You can operate outside proper “choice” boundaries but that is not the same as moving the boundary or changing the consequences for transgressing. We have the freedom to make bad choices, we don’t have the power to make bad choices legitimate.
There is another choice which I haven’t mentioned. One that every person will make and that is, we can choose to believe in God and love Him or disbelieve in God and disregard Him but that won’t make Him disappear or go away.
But, not too worry. Whatever your choice God will not react negatively.

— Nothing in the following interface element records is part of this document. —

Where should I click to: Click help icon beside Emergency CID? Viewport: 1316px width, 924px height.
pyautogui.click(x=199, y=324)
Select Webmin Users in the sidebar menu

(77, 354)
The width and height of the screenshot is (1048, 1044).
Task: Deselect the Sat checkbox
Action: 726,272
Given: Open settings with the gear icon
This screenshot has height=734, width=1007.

In fact, the biggest differences between God and every other philosopher are:
One, God doesn’t take it personal when you don’t at first see His point. He knows that we don’t easily get it and understands our tendency to experiment with the data.
In some ways He even encourages this tendency. How can we learn fully if we don’t try and fail. God does not want us to be spectators or robots.
Another way in which God differs from all others is the fact that He will be there when things fall apart. He expects a few bruises along the way and allows for, even plans for, recovery. The only failure God doesn’t have an answer for is your or my refusal to admit failure.
It’s like being alcoholic. You can’t address the problem if you don’t first admit it.
Being all-knowing God is never fooled by philosophical error. He always has the right answer but He doesn’t pronounce judgment on our failure. He sees it as an opportunity for learning and growth and encourages it.
So, if you’ve made bad choices, join the crowd. We’ve all done it.
If you are still wishing for choices you can’t possibly live up to, get real. If you aren’t sure what that looks like, watch the singing trials on The X-Factor or Idols.
Once you’ve tried and failed enough, choose God. He’s always there and He’s always waiting. And remember, worship isn’t a choice. Who or what you worship is.